▸ **Exercise goal**
Rewrite the lines starting at "so click(x=78, y=687)." and ending at "center [1146, 88].", changing "hitting" to "batting" and leaving everything else as it is.

---------- Extracted material

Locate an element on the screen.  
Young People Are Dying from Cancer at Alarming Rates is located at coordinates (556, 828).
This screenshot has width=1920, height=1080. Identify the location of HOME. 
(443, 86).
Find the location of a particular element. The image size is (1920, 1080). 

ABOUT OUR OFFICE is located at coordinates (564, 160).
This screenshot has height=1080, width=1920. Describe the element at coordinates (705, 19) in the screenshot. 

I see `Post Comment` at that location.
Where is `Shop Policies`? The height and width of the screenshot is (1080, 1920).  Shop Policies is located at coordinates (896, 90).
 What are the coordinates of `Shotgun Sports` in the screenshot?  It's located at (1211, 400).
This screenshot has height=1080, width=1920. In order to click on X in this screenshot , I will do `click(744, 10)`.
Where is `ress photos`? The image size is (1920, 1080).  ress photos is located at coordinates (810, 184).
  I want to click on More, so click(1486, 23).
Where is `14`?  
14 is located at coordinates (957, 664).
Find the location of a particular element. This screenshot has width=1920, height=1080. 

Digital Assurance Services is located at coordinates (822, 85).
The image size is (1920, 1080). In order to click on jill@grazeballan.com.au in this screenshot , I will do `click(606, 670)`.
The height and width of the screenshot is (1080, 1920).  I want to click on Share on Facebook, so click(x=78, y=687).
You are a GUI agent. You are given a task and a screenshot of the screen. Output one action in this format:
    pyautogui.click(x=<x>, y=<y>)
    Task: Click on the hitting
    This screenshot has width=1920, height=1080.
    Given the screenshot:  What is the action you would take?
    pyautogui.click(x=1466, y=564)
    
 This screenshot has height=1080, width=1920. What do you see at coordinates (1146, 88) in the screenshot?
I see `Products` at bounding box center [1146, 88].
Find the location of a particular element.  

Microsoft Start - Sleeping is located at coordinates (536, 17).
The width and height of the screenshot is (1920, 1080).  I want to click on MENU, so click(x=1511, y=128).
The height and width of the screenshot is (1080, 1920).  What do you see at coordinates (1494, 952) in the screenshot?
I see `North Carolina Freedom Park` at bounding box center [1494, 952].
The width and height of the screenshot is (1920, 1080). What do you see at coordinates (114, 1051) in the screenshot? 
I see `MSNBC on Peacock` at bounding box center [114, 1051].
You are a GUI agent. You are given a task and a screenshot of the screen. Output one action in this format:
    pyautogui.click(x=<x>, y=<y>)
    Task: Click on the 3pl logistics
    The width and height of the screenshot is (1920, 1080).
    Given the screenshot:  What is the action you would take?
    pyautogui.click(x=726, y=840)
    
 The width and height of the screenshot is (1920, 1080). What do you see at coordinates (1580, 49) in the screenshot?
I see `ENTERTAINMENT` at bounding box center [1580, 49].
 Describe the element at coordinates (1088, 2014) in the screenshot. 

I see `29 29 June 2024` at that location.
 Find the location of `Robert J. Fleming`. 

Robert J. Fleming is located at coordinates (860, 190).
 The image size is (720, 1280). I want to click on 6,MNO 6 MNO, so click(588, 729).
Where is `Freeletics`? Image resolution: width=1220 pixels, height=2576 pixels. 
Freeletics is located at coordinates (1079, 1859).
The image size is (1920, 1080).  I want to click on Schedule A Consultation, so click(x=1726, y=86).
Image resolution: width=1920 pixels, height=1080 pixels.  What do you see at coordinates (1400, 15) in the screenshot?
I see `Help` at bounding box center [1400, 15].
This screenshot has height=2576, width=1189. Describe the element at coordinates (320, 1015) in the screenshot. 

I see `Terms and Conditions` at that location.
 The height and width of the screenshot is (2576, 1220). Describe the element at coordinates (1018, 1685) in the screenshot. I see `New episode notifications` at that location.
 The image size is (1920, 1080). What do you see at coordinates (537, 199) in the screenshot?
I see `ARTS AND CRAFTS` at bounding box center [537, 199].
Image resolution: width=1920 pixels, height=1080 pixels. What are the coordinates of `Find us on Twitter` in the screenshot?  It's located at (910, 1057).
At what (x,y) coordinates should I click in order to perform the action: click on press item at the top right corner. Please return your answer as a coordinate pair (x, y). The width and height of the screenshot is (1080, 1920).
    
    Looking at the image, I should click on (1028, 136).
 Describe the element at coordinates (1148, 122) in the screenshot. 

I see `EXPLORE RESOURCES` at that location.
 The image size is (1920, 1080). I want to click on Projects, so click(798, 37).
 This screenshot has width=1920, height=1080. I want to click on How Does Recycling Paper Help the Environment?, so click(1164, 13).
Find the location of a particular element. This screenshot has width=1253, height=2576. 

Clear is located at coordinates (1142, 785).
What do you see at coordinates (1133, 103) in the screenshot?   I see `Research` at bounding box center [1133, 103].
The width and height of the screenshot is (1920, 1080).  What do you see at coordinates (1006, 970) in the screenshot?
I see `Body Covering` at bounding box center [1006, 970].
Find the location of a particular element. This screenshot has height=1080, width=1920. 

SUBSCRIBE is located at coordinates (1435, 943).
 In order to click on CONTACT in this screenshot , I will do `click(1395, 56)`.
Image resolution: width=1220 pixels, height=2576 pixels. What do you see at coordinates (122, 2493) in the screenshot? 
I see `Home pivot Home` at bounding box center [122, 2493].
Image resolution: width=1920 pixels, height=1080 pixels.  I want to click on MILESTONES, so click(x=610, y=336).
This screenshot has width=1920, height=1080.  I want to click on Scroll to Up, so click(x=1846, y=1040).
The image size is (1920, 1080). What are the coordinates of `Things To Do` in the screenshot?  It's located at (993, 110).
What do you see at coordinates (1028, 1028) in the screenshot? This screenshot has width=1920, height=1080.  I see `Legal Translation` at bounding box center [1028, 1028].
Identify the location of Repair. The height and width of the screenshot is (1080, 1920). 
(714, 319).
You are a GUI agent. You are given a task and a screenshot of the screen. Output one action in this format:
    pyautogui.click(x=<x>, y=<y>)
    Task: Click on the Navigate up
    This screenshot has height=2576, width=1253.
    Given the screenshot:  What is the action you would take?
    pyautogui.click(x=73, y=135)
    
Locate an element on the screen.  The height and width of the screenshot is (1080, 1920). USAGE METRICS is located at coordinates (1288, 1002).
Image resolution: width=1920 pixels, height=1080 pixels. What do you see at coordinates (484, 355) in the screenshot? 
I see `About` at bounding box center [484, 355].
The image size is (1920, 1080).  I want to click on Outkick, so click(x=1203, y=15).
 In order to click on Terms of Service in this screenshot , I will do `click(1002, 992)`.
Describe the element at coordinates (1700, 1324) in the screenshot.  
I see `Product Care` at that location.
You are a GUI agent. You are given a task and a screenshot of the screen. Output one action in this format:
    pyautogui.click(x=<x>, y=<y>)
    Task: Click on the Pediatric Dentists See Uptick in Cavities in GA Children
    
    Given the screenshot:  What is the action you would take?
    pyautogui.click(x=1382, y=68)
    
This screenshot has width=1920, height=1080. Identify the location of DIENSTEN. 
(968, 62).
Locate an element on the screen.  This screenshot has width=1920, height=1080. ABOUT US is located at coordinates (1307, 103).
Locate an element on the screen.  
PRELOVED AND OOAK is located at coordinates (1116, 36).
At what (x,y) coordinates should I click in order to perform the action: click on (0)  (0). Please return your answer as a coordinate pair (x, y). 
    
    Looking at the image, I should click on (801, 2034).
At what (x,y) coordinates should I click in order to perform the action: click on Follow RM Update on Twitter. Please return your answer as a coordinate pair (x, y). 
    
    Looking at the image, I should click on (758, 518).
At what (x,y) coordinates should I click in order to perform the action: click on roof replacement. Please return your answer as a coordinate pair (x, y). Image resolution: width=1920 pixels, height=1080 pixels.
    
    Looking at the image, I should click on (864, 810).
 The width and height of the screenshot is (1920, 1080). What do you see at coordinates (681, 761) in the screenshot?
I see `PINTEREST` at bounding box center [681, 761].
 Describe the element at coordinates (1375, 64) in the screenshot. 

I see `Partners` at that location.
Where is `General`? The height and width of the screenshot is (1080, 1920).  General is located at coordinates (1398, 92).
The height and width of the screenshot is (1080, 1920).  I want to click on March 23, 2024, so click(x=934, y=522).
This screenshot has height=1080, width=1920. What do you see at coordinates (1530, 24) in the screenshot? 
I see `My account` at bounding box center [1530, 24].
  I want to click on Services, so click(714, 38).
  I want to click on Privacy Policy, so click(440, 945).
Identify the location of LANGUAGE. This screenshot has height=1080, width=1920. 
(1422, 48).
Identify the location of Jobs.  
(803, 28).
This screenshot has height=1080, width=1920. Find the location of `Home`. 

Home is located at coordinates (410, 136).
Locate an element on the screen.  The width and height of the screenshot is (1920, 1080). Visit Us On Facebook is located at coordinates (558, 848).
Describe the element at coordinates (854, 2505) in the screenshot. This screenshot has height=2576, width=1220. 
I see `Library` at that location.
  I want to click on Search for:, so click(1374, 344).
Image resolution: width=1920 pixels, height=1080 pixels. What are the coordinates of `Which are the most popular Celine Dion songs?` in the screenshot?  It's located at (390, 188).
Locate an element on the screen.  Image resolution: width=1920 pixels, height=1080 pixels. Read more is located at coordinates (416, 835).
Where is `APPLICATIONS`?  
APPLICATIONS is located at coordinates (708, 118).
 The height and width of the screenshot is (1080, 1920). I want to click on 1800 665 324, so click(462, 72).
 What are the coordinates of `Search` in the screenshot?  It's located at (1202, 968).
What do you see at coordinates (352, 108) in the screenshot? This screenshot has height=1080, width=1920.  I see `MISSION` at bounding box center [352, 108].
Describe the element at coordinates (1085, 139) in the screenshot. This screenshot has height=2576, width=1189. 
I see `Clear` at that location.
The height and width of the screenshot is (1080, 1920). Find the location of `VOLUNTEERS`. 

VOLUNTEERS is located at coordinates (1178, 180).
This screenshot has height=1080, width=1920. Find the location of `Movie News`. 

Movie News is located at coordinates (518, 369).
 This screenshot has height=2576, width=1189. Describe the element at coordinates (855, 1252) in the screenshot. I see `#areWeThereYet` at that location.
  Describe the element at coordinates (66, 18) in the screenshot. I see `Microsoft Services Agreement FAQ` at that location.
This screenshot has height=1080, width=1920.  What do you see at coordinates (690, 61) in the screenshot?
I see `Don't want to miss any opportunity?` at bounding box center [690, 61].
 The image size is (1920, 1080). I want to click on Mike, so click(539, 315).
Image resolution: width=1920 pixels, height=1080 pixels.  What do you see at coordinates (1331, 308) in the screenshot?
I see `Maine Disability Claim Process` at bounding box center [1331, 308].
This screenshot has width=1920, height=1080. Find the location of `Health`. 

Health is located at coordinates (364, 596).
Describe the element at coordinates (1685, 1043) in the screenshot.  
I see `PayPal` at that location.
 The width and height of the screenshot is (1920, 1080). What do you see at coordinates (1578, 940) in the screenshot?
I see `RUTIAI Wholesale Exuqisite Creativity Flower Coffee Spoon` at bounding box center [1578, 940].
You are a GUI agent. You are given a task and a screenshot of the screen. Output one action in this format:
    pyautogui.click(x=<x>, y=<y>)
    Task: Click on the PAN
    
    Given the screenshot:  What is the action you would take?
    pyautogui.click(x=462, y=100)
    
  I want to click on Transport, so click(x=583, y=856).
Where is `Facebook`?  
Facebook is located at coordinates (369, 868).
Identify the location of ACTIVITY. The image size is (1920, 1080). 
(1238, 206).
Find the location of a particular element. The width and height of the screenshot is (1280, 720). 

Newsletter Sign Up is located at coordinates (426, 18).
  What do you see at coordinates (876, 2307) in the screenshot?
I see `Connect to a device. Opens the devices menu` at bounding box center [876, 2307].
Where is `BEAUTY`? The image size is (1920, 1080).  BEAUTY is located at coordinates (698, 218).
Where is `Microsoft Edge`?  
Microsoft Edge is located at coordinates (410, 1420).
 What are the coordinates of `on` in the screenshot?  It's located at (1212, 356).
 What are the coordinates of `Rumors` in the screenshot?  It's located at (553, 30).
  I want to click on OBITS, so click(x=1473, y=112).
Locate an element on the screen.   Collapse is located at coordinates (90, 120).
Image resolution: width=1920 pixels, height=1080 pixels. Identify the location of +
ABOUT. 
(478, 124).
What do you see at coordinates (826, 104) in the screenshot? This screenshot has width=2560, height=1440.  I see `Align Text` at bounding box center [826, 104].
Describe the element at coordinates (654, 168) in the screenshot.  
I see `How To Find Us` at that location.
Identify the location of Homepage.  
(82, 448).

--------------------

▸ **Task output**
The height and width of the screenshot is (1080, 1920).  I want to click on Share on Facebook, so click(x=78, y=687).
You are a GUI agent. You are given a task and a screenshot of the screen. Output one action in this format:
    pyautogui.click(x=<x>, y=<y>)
    Task: Click on the batting
    This screenshot has width=1920, height=1080.
    Given the screenshot:  What is the action you would take?
    pyautogui.click(x=1466, y=564)
    
 This screenshot has height=1080, width=1920. What do you see at coordinates (1146, 88) in the screenshot?
I see `Products` at bounding box center [1146, 88].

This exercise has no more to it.